Rhode Island news
Glocester sets wastewater workshop
01:00 AM EDT on Friday, April 25, 2008
GLOCESTER — The town is hosting a community workshop next week to discuss options for upgrading wastewater management systems and finding ways to mitigate storm-water runoff pollution in Chepachet Village.
The April 30 workshop runs from 7 to 9 p.m. in Town Hall and will include presentations by the Horsley Witten Group, an environmental consultant that the town hired. The firm will discuss potential alternatives for wastewater management, as well as the various benefits and drawbacks of the proposals, according to a statement from the town.
Town Wastewater Management Board Chairman Louis Cadwell said yesterday that he is uncertain what proposals the firm will present to residents, but added that the firm will design and build “prototype” wastewater systems in certain parts of the village based on the input of residents and business owners.
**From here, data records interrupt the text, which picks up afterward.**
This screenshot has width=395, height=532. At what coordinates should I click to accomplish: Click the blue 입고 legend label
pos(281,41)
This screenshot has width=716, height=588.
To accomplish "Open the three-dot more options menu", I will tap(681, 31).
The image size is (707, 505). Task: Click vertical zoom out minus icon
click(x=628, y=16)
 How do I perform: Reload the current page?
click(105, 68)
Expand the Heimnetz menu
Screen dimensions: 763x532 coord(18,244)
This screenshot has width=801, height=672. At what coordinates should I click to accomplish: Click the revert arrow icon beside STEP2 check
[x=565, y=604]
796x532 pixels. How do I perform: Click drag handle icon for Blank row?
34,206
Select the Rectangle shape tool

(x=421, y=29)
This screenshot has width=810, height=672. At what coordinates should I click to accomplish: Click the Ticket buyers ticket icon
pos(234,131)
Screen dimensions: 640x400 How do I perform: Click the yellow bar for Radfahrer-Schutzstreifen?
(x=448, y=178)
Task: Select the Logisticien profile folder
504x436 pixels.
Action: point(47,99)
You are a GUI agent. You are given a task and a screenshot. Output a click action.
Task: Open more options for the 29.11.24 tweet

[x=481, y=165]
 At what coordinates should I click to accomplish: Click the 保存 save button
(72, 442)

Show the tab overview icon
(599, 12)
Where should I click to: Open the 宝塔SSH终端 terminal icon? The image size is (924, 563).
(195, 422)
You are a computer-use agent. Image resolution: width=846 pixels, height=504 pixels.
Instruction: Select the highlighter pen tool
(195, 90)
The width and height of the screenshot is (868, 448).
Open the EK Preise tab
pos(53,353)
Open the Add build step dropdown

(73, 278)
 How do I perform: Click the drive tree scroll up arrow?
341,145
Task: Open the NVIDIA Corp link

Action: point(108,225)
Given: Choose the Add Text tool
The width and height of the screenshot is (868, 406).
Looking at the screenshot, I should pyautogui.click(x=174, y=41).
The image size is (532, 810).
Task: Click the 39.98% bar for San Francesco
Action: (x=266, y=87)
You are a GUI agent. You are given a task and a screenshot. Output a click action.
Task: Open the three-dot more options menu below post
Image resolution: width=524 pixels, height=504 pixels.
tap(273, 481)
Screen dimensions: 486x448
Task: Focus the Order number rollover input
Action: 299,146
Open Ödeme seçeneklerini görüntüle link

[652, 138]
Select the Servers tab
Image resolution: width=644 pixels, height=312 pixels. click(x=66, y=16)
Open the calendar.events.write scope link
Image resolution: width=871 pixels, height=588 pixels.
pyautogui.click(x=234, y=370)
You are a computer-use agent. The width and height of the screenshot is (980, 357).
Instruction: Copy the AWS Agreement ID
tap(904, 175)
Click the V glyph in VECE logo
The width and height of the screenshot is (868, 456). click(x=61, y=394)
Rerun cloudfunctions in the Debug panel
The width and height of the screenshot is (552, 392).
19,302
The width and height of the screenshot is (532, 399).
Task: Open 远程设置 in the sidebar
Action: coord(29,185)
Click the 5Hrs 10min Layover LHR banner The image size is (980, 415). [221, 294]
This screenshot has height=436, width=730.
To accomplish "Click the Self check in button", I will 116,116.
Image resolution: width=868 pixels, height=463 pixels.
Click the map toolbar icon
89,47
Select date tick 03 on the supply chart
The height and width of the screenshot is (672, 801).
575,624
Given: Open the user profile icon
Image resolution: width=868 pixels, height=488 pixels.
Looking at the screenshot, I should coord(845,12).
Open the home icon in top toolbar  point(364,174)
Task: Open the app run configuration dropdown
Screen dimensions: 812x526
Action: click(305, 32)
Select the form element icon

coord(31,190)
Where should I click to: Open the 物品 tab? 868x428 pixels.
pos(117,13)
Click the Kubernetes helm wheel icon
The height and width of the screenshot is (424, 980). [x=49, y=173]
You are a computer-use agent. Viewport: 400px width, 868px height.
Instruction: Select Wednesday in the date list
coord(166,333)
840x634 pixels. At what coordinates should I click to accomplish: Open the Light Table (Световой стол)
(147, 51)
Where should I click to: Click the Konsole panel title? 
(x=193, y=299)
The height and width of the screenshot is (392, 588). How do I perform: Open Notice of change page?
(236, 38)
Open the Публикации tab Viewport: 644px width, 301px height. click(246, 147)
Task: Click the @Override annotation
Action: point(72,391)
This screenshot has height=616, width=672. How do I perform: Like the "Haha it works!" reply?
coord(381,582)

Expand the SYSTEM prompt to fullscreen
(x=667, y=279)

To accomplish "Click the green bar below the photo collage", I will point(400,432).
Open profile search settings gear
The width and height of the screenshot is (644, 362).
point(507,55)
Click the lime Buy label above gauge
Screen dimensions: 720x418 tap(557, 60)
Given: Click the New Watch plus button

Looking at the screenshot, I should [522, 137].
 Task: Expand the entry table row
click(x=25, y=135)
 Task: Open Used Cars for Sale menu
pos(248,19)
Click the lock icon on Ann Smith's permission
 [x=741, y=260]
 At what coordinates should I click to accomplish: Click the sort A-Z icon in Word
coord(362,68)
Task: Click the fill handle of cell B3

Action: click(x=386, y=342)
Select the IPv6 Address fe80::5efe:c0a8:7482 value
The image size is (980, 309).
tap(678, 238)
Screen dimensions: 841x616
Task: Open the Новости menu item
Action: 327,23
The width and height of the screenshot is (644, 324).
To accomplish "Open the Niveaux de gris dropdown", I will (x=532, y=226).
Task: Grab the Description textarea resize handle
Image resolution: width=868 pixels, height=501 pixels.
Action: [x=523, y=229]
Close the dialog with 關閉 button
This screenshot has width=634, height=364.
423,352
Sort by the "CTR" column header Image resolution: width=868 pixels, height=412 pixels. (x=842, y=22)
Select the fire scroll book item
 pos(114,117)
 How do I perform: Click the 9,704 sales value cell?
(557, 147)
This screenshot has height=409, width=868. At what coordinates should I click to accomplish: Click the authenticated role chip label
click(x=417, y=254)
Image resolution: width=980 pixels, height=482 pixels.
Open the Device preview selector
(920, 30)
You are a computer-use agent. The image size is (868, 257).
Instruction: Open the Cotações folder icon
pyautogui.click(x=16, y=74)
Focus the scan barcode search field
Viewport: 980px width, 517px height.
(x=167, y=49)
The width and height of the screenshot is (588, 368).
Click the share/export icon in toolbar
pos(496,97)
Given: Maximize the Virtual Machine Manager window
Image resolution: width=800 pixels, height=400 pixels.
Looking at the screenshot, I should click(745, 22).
Town Planning Director Raymond Goff and George Kain, chairman of the volunteer board overseeing the initiative, were not available for comment yesterday.
Financing for the initiative comes from a $621,513 grant administered by the state Department of Environmental Management and the U.S. Environmental Protection Agency that the town received last April to repair failed septic systems and clean polluted storm-water runoff.
The workshop is the latest effort by the town to address a decades old problem.
Chepachet village, the former commercial center of a vibrant mill town, has struggled with waste contamination, due in large part to antiquated septic systems, many of which are illegal under today’s regulations. Those old systems allowed elevated levels of nitrogen to enter the groundwater, which can be harmful to humans, said Cadwell.
The problem has been further complicated by the high water table and rocky soil found along Main Street in Chepachet, which makes it financially infeasible to repair and replace the systems the conventional way.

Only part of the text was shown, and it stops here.